• _GIVEN PROBLEM_:
Repeat the material verbatim, starting with the line that contains "10/25 x-axis label" and continuing through the line that contains "Looking at the screenshot, I should 33,424.".
— Start —
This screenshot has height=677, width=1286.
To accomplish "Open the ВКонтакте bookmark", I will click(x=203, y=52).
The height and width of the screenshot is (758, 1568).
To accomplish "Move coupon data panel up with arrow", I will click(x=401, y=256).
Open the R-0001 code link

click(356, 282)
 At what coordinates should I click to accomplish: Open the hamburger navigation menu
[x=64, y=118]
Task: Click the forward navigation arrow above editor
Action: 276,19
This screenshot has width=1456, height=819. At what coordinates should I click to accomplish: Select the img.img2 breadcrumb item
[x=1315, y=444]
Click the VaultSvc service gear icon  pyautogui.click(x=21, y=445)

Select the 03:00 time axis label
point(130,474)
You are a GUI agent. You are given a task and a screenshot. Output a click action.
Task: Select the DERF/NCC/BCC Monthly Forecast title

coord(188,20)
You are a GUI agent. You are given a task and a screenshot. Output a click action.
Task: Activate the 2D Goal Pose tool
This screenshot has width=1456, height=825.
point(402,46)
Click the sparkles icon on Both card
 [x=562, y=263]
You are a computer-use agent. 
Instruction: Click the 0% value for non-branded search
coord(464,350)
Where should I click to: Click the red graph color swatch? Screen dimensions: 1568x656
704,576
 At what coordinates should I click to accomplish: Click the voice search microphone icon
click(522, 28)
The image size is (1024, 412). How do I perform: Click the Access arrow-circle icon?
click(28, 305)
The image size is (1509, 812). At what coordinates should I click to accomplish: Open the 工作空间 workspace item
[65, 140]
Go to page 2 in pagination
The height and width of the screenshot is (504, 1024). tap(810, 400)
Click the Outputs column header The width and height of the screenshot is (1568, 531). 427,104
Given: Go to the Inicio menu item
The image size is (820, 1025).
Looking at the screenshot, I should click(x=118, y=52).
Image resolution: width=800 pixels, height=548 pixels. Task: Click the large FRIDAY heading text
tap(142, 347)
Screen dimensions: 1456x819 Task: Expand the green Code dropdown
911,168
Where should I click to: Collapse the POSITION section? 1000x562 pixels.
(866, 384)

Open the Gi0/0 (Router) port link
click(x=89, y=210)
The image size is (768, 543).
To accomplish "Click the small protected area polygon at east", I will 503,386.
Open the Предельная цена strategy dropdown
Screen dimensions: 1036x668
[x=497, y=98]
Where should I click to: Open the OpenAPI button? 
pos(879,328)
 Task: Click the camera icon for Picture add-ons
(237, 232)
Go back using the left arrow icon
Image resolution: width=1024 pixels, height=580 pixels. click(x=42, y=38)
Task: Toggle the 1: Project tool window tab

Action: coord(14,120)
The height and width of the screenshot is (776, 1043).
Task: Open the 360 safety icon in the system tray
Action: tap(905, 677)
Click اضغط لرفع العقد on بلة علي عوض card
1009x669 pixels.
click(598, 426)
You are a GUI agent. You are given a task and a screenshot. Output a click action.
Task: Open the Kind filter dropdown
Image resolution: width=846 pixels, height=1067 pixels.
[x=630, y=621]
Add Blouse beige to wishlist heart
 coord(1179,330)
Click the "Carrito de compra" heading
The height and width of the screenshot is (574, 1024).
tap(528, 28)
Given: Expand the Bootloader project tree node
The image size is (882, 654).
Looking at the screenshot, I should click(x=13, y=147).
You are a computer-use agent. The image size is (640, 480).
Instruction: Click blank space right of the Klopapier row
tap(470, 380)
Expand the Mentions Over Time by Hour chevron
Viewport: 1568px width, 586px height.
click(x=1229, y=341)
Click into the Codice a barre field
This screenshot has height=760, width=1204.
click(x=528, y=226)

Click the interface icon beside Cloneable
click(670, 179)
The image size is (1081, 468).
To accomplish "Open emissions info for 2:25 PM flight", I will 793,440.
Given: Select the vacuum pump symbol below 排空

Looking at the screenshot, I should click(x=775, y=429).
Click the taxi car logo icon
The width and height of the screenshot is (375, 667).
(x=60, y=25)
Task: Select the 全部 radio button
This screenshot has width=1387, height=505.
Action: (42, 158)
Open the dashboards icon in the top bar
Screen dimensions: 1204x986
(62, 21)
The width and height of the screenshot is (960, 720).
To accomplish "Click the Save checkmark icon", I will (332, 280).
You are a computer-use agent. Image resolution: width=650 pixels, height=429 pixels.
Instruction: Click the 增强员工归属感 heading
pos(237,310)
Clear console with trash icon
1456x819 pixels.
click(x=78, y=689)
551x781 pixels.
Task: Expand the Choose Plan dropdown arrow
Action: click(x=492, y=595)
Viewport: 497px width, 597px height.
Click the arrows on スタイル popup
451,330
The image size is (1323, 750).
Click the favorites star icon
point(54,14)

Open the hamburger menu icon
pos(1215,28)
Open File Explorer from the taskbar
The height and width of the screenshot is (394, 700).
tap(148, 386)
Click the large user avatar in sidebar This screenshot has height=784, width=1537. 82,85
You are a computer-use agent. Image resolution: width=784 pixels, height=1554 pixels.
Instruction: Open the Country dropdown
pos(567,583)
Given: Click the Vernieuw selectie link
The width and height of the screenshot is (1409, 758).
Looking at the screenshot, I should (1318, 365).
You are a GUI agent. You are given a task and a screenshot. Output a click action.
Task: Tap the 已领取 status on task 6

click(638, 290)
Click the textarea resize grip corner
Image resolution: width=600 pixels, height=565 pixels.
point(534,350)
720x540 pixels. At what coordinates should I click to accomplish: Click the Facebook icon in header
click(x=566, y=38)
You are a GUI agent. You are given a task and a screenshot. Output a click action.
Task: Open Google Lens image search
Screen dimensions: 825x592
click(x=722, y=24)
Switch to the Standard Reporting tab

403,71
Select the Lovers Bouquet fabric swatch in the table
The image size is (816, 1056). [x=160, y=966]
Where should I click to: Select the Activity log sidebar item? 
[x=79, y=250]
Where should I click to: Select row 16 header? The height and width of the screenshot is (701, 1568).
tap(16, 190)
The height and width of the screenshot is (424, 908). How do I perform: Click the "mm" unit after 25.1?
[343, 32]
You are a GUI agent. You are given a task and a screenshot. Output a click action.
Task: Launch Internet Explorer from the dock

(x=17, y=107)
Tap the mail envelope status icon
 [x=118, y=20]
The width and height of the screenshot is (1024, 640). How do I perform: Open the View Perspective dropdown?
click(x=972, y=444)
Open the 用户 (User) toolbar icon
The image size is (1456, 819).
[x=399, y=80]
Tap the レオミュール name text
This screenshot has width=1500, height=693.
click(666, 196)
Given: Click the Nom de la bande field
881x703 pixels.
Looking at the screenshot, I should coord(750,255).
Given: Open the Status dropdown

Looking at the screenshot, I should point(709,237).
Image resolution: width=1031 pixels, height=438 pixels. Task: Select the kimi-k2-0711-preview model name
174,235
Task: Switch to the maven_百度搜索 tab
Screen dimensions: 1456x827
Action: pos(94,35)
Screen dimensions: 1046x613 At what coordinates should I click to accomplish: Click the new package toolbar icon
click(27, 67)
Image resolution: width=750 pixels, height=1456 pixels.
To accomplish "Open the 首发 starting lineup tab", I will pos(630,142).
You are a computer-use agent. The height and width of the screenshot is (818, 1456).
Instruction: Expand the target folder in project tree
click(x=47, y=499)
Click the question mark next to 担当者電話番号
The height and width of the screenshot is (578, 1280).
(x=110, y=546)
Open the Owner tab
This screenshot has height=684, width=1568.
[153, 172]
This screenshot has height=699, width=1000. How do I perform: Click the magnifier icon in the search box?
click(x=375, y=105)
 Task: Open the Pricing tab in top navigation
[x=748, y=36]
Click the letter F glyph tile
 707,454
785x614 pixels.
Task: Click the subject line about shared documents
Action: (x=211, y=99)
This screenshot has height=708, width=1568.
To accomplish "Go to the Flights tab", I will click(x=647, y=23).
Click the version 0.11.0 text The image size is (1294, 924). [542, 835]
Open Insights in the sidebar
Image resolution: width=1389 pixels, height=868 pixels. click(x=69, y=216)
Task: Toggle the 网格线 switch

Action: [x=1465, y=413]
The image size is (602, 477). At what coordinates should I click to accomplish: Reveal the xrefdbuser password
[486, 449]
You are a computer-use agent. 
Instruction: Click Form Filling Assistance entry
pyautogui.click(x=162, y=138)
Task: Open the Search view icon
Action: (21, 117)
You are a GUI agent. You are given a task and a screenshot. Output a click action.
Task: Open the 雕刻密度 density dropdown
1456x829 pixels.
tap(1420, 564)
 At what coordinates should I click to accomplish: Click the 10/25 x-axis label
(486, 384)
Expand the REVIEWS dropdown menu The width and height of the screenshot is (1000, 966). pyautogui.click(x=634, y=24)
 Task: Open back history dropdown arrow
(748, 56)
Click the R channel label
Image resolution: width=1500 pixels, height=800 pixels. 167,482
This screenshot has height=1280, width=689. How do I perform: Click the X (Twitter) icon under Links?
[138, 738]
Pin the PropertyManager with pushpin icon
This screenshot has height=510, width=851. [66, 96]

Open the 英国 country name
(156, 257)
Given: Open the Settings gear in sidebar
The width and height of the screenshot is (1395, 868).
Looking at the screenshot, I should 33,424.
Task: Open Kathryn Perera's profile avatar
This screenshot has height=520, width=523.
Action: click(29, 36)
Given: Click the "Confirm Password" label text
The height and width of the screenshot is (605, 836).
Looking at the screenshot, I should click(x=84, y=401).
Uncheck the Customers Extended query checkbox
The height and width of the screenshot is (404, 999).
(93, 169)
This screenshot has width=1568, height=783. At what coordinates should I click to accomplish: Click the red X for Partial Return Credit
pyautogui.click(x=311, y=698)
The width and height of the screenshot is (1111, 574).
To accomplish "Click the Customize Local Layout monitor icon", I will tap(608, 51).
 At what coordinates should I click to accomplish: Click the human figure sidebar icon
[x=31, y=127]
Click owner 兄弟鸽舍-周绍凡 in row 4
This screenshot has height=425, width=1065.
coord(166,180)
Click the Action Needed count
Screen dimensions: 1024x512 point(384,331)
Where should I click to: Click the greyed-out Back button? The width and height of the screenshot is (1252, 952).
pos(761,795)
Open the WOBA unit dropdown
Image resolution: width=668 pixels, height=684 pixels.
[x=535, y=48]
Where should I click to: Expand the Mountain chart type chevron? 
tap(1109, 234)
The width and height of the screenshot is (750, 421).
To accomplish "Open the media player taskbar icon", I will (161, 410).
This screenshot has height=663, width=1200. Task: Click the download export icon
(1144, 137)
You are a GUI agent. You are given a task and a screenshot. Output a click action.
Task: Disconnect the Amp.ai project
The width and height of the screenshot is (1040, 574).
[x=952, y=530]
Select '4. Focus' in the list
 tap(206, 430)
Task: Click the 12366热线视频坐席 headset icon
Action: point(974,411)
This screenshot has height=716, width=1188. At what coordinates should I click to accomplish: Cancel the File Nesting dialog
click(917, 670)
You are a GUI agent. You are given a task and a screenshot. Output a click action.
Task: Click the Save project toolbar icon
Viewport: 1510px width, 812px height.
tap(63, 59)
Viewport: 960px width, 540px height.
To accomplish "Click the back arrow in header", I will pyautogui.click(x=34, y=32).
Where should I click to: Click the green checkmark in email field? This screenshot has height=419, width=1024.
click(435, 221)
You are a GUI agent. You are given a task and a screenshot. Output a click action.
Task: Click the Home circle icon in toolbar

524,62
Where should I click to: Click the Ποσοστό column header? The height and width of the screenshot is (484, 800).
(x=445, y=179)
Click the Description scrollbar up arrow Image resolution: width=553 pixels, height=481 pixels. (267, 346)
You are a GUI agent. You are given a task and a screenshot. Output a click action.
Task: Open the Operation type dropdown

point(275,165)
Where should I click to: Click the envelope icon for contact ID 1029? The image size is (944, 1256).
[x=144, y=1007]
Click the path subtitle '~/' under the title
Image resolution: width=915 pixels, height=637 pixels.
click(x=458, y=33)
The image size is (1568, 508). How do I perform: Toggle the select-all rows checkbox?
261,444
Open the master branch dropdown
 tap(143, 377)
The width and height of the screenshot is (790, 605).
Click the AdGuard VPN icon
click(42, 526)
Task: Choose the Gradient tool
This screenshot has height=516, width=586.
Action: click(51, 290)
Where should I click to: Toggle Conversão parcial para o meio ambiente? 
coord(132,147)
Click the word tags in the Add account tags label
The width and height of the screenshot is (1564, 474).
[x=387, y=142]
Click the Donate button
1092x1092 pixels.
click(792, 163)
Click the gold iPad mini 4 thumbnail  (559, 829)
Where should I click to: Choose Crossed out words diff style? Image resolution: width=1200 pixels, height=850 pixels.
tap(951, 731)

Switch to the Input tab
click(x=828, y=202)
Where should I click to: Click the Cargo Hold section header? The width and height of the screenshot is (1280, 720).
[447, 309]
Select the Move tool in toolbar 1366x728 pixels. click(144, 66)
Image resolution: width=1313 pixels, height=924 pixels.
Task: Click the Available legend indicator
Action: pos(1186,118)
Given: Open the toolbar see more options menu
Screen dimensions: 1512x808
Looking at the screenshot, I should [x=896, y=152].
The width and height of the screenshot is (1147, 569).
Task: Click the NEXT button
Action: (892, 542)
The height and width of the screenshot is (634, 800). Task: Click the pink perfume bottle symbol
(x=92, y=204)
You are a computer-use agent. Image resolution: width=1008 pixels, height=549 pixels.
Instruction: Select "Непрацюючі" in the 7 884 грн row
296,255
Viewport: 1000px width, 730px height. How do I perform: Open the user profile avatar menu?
— End —
• _FINAL RESULT_:
 At what coordinates should I click to accomplish: Click the 10/25 x-axis label
(486, 384)
Expand the REVIEWS dropdown menu The width and height of the screenshot is (1000, 966). pyautogui.click(x=634, y=24)
 Task: Open back history dropdown arrow
(748, 56)
Click the R channel label
Image resolution: width=1500 pixels, height=800 pixels. 167,482
This screenshot has height=1280, width=689. How do I perform: Click the X (Twitter) icon under Links?
[138, 738]
Pin the PropertyManager with pushpin icon
This screenshot has height=510, width=851. [66, 96]

Open the 英国 country name
(156, 257)
Given: Open the Settings gear in sidebar
The width and height of the screenshot is (1395, 868).
Looking at the screenshot, I should 33,424.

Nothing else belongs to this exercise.